Sur la recevabilité de l’appel :
Selon l’article 45 du code de procédure civile de Polynésie française, constitue une fin de non-recevoir tout moyen qui tend à faire déclarer l’adversaire irrecevable en sa demande, sans examen au fond, pour défaut de droit d’agir, tel le défaut de qualité, le défaut d’intérêt, la prescription, le délai préfix, la chose jugée.
En l’espèce, par jugement définitif en date du 17 mars 2014, le tribunal civil de première instance de Papeete a homologué et donné force exécutoire à un protocole d’accord transactionnel signé entre la Banque de Tahiti d’une part et M. [I] [P] d’autre part et la société de transport intersulaire maritime sous asdminsitration judiciaire aux termes duquel :
La BANQUE DE TAHITI est créancière de la Société de Transports Insulaires Maritimes (STIM) soit en raison des relations contractuelles directes entre les parties, soit en raison de la qualité de caution de la STIM vis-à-vis de la Société de Développement de [Localité 2] (SDM) à l’égard de la BANQUE DE TAHITI.
La Société de Développement de Moorea a été placée en liquidation judiciaire par jugement du Tribunal Mixte de Commerce de Papeete du 28 novembre 2011.
La BANQUE DE TAHITI a alors pris des inscriptions d’hypothèques judiciaires provisoires à titre conservatoire à l’encontre de M. [I] [P] pour sûreté et garantie de sa créance.
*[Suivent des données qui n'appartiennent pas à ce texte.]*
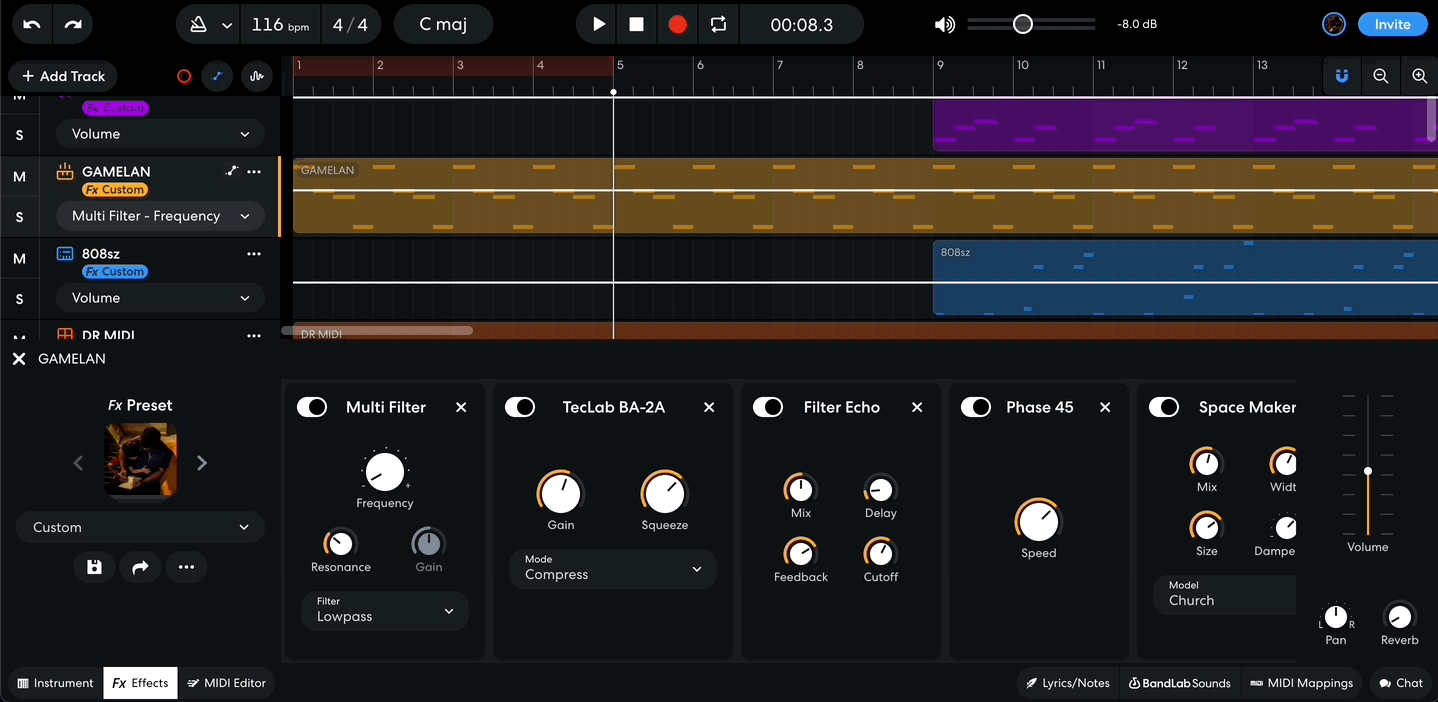Open the Mode Compress dropdown in TecLab BA-2A
This screenshot has width=1438, height=702.
[x=612, y=568]

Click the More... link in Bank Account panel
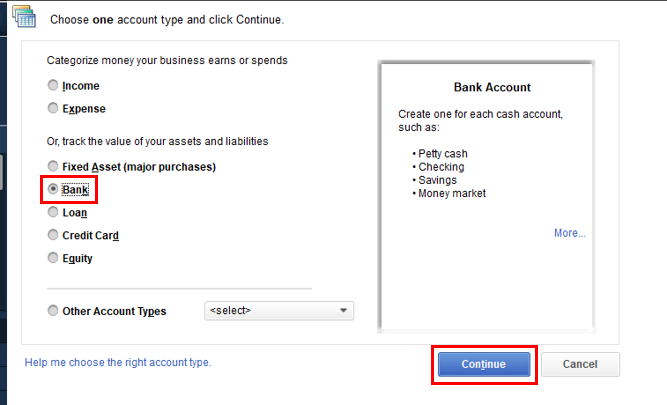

Les parties sont convenues de ce que le paiement par les cautions de la Société de Développement de Moorea, la STIM et M. [I] [P], des dettes contractées auprès de la BANQUE DE TAHITI subordonnait l’adoption par le Tribunal Mixte de Commerce d’un plan de redressement par continuation de l’entreprise.
Le montant de la créance de la BANQUE DE TAHITI arrêté au passif de la STIM s’élève à 668.975.364 F CFP.
La BANQUE DE TAHITI soucieuse de préserver le recouvrement de sa créance a fait une proposition d’abandon de créance, sous conditions, permettant de ramener celle-ci à la somme de 330 millions de Francs CFP.
M. [I] [P], également soucieux de préserver les intérêts de la STIM qui emploie 80 personnes, a décidé de tout mettre en 'uvre afin de s’obliger personnellement au paiement d’une partie de la créance détenue par la BANQUE DE TAHITI ainsi qu’il vient de l’être dit.
Dans ce contexte, les parties ont accepté de faire des concessions réciproques pour parvenir à la conclusion du présent protocole transactionnel.
ET IL A ÉTÉ DIT ET CONVENU CE QUI SUIT :
ARTICLE 1er : Pour rappel, le montant total de la créance de la BANQUE DE TAHITI arrêté au passif de la STIM s’élève à 668.975.364 FCFP.
À défaut d’acquiescement par M. [I] [P] conformément aux modalités ci-dessus, et/ou dans le cas où le Tribunal venait à débouter la BANQUE DE TAHITI de sa demande en validité des inscriptions d’hypothèques, M. [I] [P] s’engage à consentir à la BANQUE DE TAHITI une hypothèque conventionnelle pour un même montant dans un délai maximal de 2 mois, les frais d’hypothèque étant supportés par M. [I] [P].
ARTICLE 2 : L’apurement de la somme de 330 millions de francs CFP se fera :
par la STIM, à concurrence de 80 millions de francs CFP sur dix ans, dans le cadre du plan de redressement par continuation de cette entreprise qui sera arrêté par le Tribunal Mixte de commerce de Papeete,
par M. [I] [P], à concurrence de 250 millions de francs CFP, suivant les modalités précisées aux articles 3 et 4 ci-après.
ARTICLE 3 : Dans l’hypothèse d’une approbation par le Tribunal Mixte de Commerce de Papeete du plan de continuation de la STIM, M. [I] [P] versera à la BANQUE DE TAHITI, au plus tard le 31 décembre 2013, en une ou plusieurs fois, une somme de 150 millions de francs CFP.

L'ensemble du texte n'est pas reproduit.